I know I had several fairly lengthy “real life” type of discussions with Altariel. I remember one time she was feeling really depressed and was complaining how she didn’t have a boyfriend (in real life) and all kinds of stuff like that. I was trying to be a friend and help console her, help cheer her up a little. I probably spent an hour talking to her that time… one of many times we spoke as buddies. Turns out I was wasting my time… the person I was spending my valuable time trying to help out didn’t even exist. That’s not role-playing, my friends. That’s using people. That’s lying. That’s manipulation. And that’s why people are angry.

“I think Rhyssa and others are perfectly justified in feeling the way they do. What “[he]” did was wrong. But he’s certainly not the first to do it and won’t be the last. It’s actually pretty common online, from what I understand. It just goes to show why you can’t trust anyone online, period. It’s why I try to avoid making friends with people on DT or anywhere else online.

Anyway, I’m not nearly as upset as you might think. Just a little disappointed to see my theories about online friendships being proven valid yet again.”

So this brings about the question – when does role playing end in an online RPG? I can understand wanting to RP your character, but that should be something that you maintain separately from your RL self. I’ve gamed with people who simply do not break character, yet I have spoken to them out of game, and away from the game context that we normally interacted in, and he was not his character. Even RL questions that were asked were answered in character for him. That’s completely fine.
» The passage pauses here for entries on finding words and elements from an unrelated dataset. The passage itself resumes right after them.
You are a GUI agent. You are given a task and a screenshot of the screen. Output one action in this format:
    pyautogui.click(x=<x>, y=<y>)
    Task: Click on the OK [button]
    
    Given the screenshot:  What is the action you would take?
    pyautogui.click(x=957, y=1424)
But while this is probably far more common than I think, the fact that someone would make friends with people, carry on conversations about RL topics (and I’m not just talking about game related topics. We would discuss anything and everything in IRC – yes, the conversation did get a bit raunchy at times) and generally get to know others, yet having it all be fake, is a surprise to me.

It’s sad that something as basic as making friends online has to be such a trial, but as has been said before plenty of times, “people are broken.” It’s discovering exactly how broken they are that is the hard part. I’m not planning on stopping being friends with those I only know online, nor am I going to try to discover if each and every new person I meet online is telling me the truth (I’m naïve, not stupid), but this “betrayal” almost, has helped to make me just a bit more jaded.

So where does someone draw the line between role-playing a character, and basically lying to your online circle of friends that you have made? Is there even any reason to worry about this sort of issue? I know that some people RP regularly (I still do in games myself), but is it still considered RPing in a case like this, or has it crossed the line into lying about yourself (which no one can prevent anyways.) It’s all about faith and trust. You have to believe that the person you interact with isn’t lying to you, and unless they are part of my current circle of online friends, I’d have a bit more trouble doing that now.